Reframe, reboot and remember Pinchas

Reframe, reboot and remember Pinchas

Parashat Pinchas Numbers 25:10 – 30:1

The second thing I read when I open The Jewish Chronicle is the rabbi’s D’var Torah.  The first thing I read is the Celebrations section, specifically the bar and bat mitzvahs taking place that Shabbat here in Pittsburgh.  On a good week, there are five or more.  Often there are fewer.  Sometimes I have to rub my eyes and look twice because there are none.

Anyone who cares about Pittsburgh Jewry is well aware of our demographics.    If there is good news, it is that we are not alone.  Jewish communities across the country have been shrinking.  We know the contributing factors.  American Jews remain single and marry later than all other groups.  We defer having children longer, and we have fewer children per couple.  We are older by median age.  The bad news is that starting in the 1990s, Pittsburgh became the fastest shrinking city in the country.   Since the Jewish Federation’s 2002 demographic survey, all of us can see how this demographic tsunami has left a hole in our Pittsburgh Jewish community.

What does the future hold?  Demographers and social scientists suggest more bad news. Millennials have now supplanted baby boomers as the largest demographic cohort, and like their baby boomer parents, millennials are not joiners.  But baby boomers did join synagogues to give their children a Jewish education.  Will millennials follow this role model as they become parents?

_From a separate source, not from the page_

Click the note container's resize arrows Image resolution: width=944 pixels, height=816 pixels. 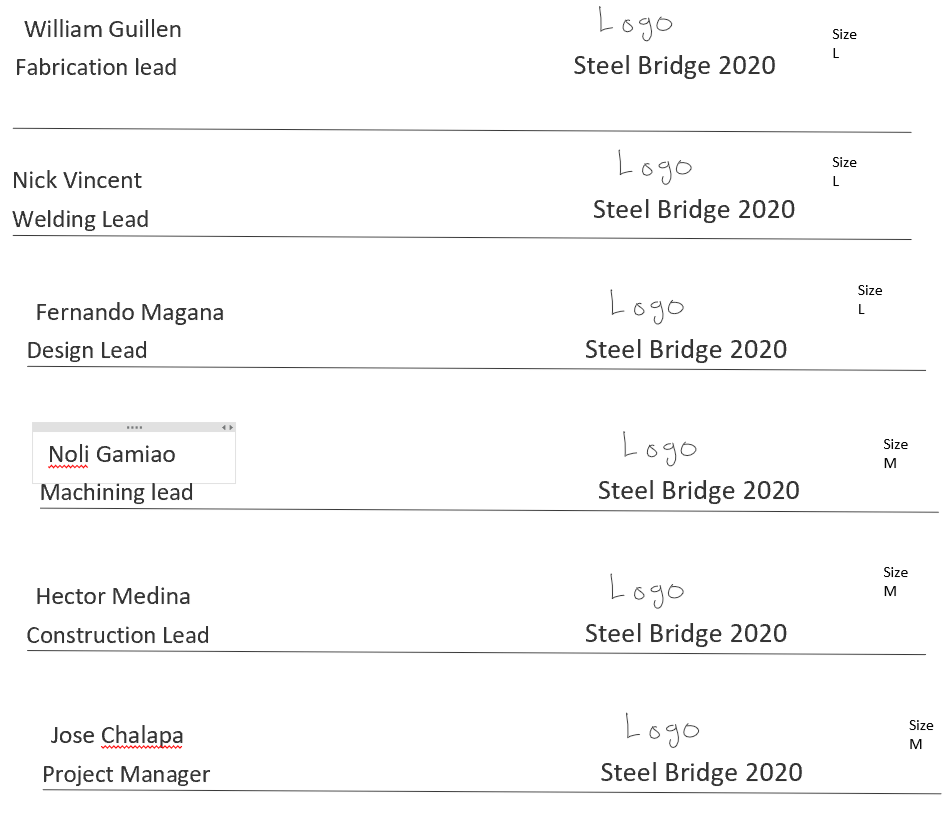click(x=228, y=427)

If the present is disquieting and the future potentially more so, it’s time to do what Jews have always done in such circumstances.  We look to the past.  In particular, we look to Torah.

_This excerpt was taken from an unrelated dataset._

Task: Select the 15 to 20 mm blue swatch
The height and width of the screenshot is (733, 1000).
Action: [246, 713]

Pinchas highlights two principles of Judaism for us to hold fast.

The second principle is so subtle that it is easily overlooked.  In Pinchas, a census was taken as the people prepare to enter the Promised Land.  The count was 601,730.  This was the second census in the Book of Numbers.  The first census was taken 39 years prior as the people were about to depart from Mount Sinai.  This count at the beginning of Numbers was 603,550.

The math astounds.  The people declined in numbers!  It may seem a relatively paltry sum, 1,820.  Yet, given all the miracles the Israelites had going for them that you and I can only dream of — God’s presence, the pillar of fire and cloud to lead them day and night, manna to feed them and Moses to teach them — we could have expected their numbers to soar.  So even the slightest decrease demands our attention.  Indeed it should inspire us.

Herein lies the second principle proffered by Pinchas: Judaism is not a numbers game.  Judaism measures us by quality, not quantity.  Relative to the world’s population, today’s 16.5 million Jews are a smaller proportion than the decrease by 1,820 between Number’s two censuses.

But today’s 16.5 million Jews also lead to Pinchas’ first principle.   According to the Jewish People Policy Institute in Jerusalem, today’s 16.5 million Jews equals the world’s Jewish population at the precipice of the Holocaust.

If the Holocaust proves anything, it proves that the Jewish people are indestructible.  Jews died, 6 million souls. But Am Yisrael Chai, the Jewish people lived.  We live now in numbers as great as we have ever lived, and with the birth of every additional Jew, by biology or theology, we become the largest Jewish community that ever lived.

So how do we approach Pittsburgh’s demographic decline?  By thinking beyond Pittsburgh.  By reframing the fate of our community in the context of the worldwide Jewish community.  And by rebooting our self-perception not by woe-is-me myopia, but by Pinchas’ first principle: passion.  Pinchas had passion for Judaism.  Pinchas had passion for the Jewish people.  Pinchas had passion for God.  God’s passion for Pinchas then inspired God’s Covenant of Peace.

Judaism is not a numbers game.  But as we learn from Pinchas, Judaism is a Numbers game in our passion for God, in God’s passion for us and our shared passion for peace.

Rabbi Mark Joel Mahler is the senior rabbi at Temple Emanuel of South Hills. This column is a service of the Greater Pittsburgh Rabbinic Association.